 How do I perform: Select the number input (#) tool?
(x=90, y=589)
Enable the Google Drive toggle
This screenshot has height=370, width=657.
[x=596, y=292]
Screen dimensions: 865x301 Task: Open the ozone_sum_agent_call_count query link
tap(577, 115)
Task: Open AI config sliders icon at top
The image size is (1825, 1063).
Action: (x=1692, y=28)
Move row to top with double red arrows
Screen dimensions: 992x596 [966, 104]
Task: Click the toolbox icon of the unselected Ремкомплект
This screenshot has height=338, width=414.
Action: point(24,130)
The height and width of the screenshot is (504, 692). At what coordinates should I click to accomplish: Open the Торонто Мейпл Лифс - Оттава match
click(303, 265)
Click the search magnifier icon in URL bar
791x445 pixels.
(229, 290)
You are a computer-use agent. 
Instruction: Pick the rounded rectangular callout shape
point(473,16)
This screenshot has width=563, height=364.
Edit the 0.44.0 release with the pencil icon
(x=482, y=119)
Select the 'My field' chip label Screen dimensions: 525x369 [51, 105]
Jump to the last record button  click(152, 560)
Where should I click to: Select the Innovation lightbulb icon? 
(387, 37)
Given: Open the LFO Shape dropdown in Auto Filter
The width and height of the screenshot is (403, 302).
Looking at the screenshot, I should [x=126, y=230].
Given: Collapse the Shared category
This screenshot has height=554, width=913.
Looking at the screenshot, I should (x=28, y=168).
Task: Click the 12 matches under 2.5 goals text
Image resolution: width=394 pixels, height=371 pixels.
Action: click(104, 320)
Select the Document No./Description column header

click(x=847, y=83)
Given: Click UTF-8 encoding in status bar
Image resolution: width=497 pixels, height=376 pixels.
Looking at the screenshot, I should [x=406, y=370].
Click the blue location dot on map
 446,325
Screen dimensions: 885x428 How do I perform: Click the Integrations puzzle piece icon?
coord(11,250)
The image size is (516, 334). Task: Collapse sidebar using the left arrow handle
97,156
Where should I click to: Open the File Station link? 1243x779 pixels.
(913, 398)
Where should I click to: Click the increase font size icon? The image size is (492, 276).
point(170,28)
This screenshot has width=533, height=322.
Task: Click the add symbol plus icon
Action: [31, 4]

■ **WHAT YOU WILL DO**
Reproduce the listing above verbatim, all of it from start to end.

■ **SOLVED EXERCISE**
 How do I perform: Select the number input (#) tool?
(x=90, y=589)
Enable the Google Drive toggle
This screenshot has height=370, width=657.
[x=596, y=292]
Screen dimensions: 865x301 Task: Open the ozone_sum_agent_call_count query link
tap(577, 115)
Task: Open AI config sliders icon at top
The image size is (1825, 1063).
Action: (x=1692, y=28)
Move row to top with double red arrows
Screen dimensions: 992x596 [966, 104]
Task: Click the toolbox icon of the unselected Ремкомплект
This screenshot has height=338, width=414.
Action: point(24,130)
The height and width of the screenshot is (504, 692). At what coordinates should I click to accomplish: Open the Торонто Мейпл Лифс - Оттава match
click(303, 265)
Click the search magnifier icon in URL bar
791x445 pixels.
(229, 290)
You are a computer-use agent. 
Instruction: Pick the rounded rectangular callout shape
point(473,16)
This screenshot has width=563, height=364.
Edit the 0.44.0 release with the pencil icon
(x=482, y=119)
Select the 'My field' chip label Screen dimensions: 525x369 [51, 105]
Jump to the last record button  click(152, 560)
Where should I click to: Select the Innovation lightbulb icon? 
(387, 37)
Given: Open the LFO Shape dropdown in Auto Filter
The width and height of the screenshot is (403, 302).
Looking at the screenshot, I should [x=126, y=230].
Given: Collapse the Shared category
This screenshot has height=554, width=913.
Looking at the screenshot, I should (x=28, y=168).
Task: Click the 12 matches under 2.5 goals text
Image resolution: width=394 pixels, height=371 pixels.
Action: click(104, 320)
Select the Document No./Description column header

click(x=847, y=83)
Given: Click UTF-8 encoding in status bar
Image resolution: width=497 pixels, height=376 pixels.
Looking at the screenshot, I should [x=406, y=370].
Click the blue location dot on map
 446,325
Screen dimensions: 885x428 How do I perform: Click the Integrations puzzle piece icon?
coord(11,250)
The image size is (516, 334). Task: Collapse sidebar using the left arrow handle
97,156
Where should I click to: Open the File Station link? 1243x779 pixels.
(913, 398)
Where should I click to: Click the increase font size icon? The image size is (492, 276).
point(170,28)
This screenshot has width=533, height=322.
Task: Click the add symbol plus icon
Action: [31, 4]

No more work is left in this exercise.